Senza esperienza resta solo affidarsi a Garanzia Giovani, incentivo verso chi assume e poco utile a chi viene assunto

Ma è davvero così? Navigando su portali di ricerca lavoro o siti di annunci è assai frequente imbattersi in offerte a tempo indeterminato che richiedono esperienza nel settore o nelle mansioni da svolgere che varia da un minimo di tre ad un massimo di cinque anni. Ovviamente è estremamente raro che un under 25, specialmente se neodiplomato o neolaureato, abbia maturato un'esperienza così lunga.

Ciò che resta maggiormente accessibile per la gran parte dei giovani tra i 15 ed i 24 anni è l'esorbitante quantitativo di offerte di stage retribuiti, specialmente quelli inseriti nel progetto Garanzia Giovani, promosso dai Centri territoriali per l'impiego.

Questi, prevedendo infatti un contributo piuttosto cospicuo in termini economici all'azienda o ente che assume il giovane per tre o sei mesi, finiscono col trasformarsi in una “garanzia” per chi assume, piuttosto per chi è assunto.

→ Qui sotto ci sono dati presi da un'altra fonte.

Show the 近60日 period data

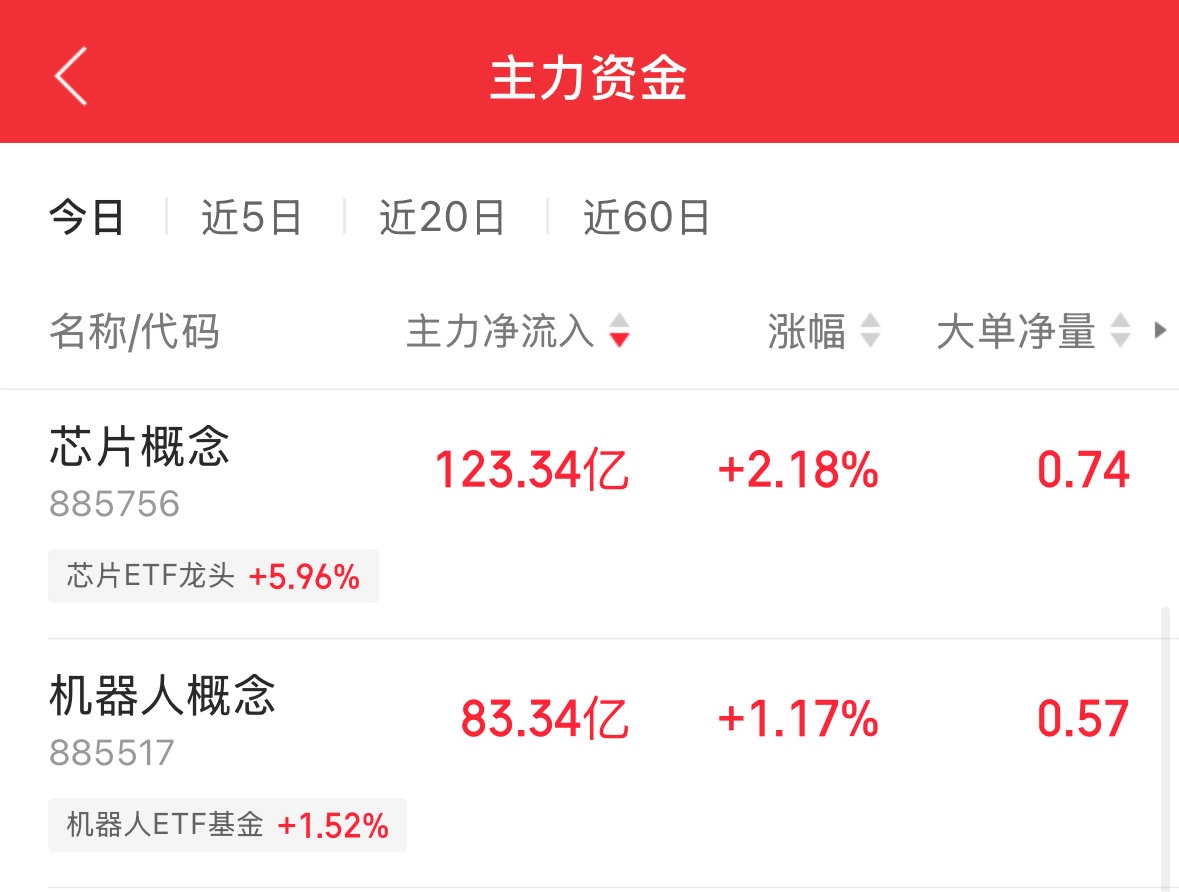[647, 217]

L'obiettivo finale con cui è stato concepito, ossia quello di investire sulla formazione del capitale umano, diviene quindi un motivo di entrata economica sicura per chi assume lo stagista.

Inutile specificare come i contratti di tre o sei mesi, per giunta poco retribuiti, non possano che essere considerati una forma di precariato.

In attesa del prossimo rapporto Istat, che mostrerà eventuali nuove variazioni del tasso di disoccupazione giovanile, è doveroso sottolineare come i giovani continuino a non vedere la luce in fondo al tunnel e a pensare di alimentare la cosiddetta "fuga di cervelli" dallo Stivale.